We are starting to understand that currently available GLP-1 drugs cause both a loss of fat mass and lean mass, such as muscle and bone. Weight loss through diet and exercise also cause a loss of fat and lean mass, typically a ratio of 25% lean mass to 75% fat mass.4 This makes sense because when our bodies have excess fat, there is an associated muscle & bone infrastructure needed to support the weight. Most GLP-1 drugs have shown a higher lean mass loss than diet and exercise alone. A single agonist GLP-1 has shown up to 40% lean mass loss in a 72 week clinical trial.5 The body requires more energy when there is a greater amount of lean mass compared to fat mass, so a reduction in lean mass will reduce metabolic rate. A reduced metabolic rate means the body requires fewer calories to maintain equilibrium weight. Those who discontinue the drug will be in a position to have less muscle while fat is relatively rapidly regained, likely in a worse physical condition than if they hadn’t taken the GLP-1 drugs in the first place. It is not known how lean mass is impacted over a longer term than 72 weeks.
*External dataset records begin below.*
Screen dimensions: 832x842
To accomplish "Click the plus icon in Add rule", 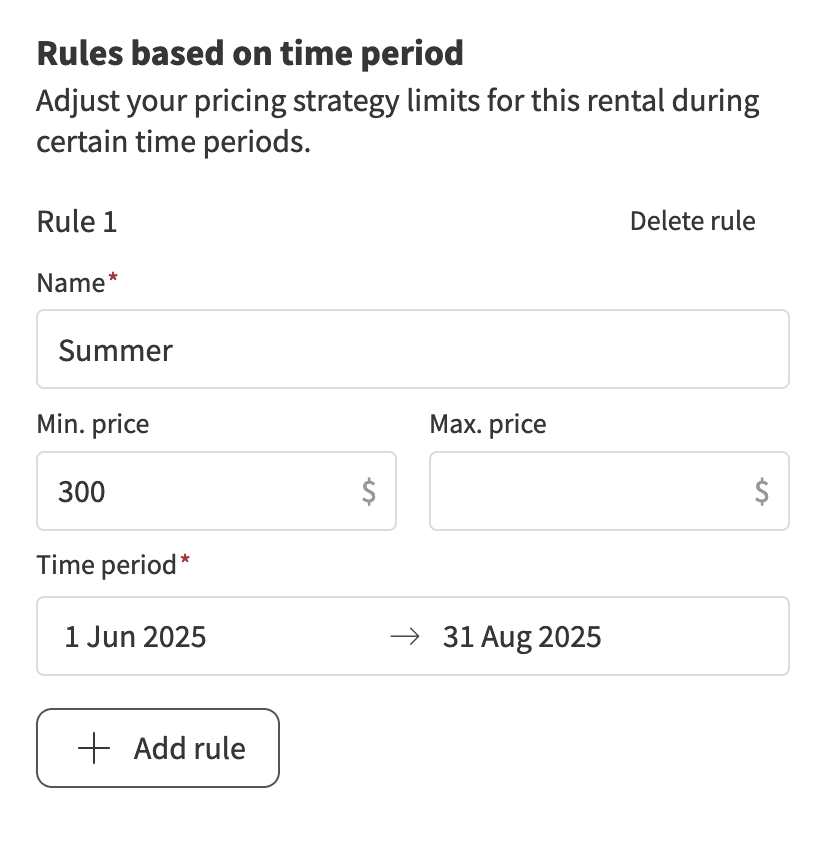I will [94, 749].
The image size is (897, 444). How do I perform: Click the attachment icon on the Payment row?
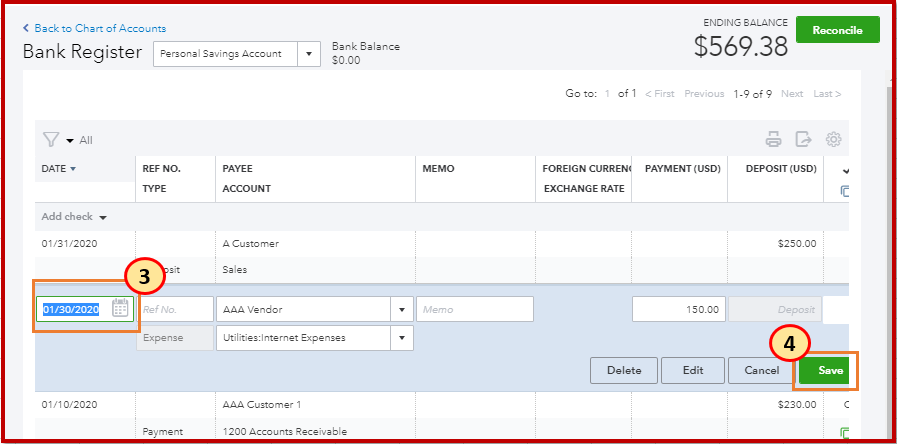click(x=845, y=433)
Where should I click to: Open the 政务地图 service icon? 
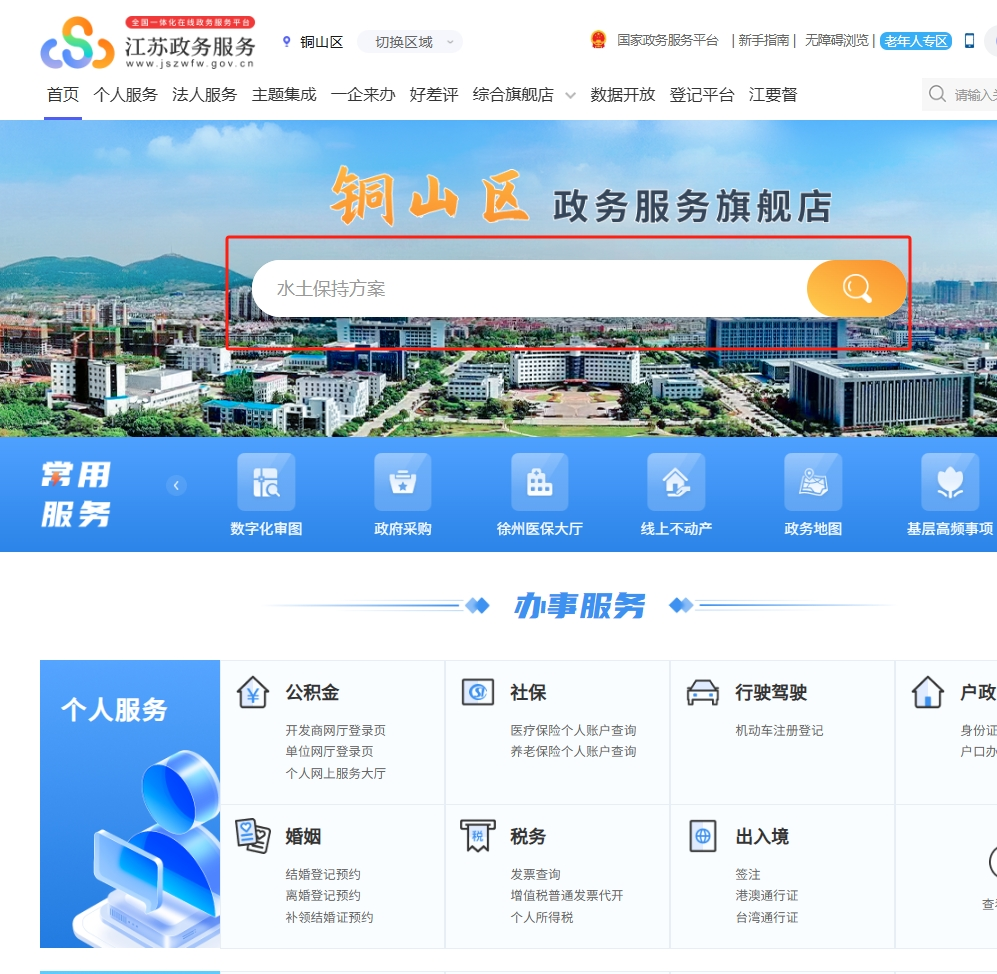[813, 483]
We also do not know how small molecule GLP-1 agonists will impact lean mass loss. We do know that GLP-1’s cause people to consume less calories, which leads the body to use energy stored within the body, such as fat and protein. An agonist that only interacts with the GLP-1 receptor seems to be more likely to cause a greater proportion of lean mass loss than those with multiple agonists. Ozempic / Wegovy (Semaglutide) only interacts with GLP-1 receptors and has the 40% lean mass loss at 72 weeks as previously mentioned. Multi-agonists such as Tirzepatide (GIP & GLP-1) and Pemvidutide (GLP-1 and GCGR) appear to be able to maintain lean mass at a higher rate. Tirzepatide has a lean mass loss of approximately 29%,6 where Pemvidutide has an industry leading lean mass loss of approximately 21%.7

Which Is Better?

My prediction is peptide-based GLP-1’s and similar agonists will in the long term be the gold standard for this class of medicine in terms of body composition. The elderly, health nuts, and those with health conditions where loss of lean mass puts them at a higher risk. Small molecules have the potential to bring this class of medication to a wider demographic, and additional small molecules may be able to address some of the downsides of single agonist weight loss medications. Both are needed to address the obesity epidemic.

Disclaimer: This article is intended for informational purposes only and does not constitute medical or financial advice. It is essential to consult with a qualified healthcare professional for any health concerns or before making any decisions related to your health or treatment. While I strive to be factual at all times, I cannot guarantee the accuracy of these statements.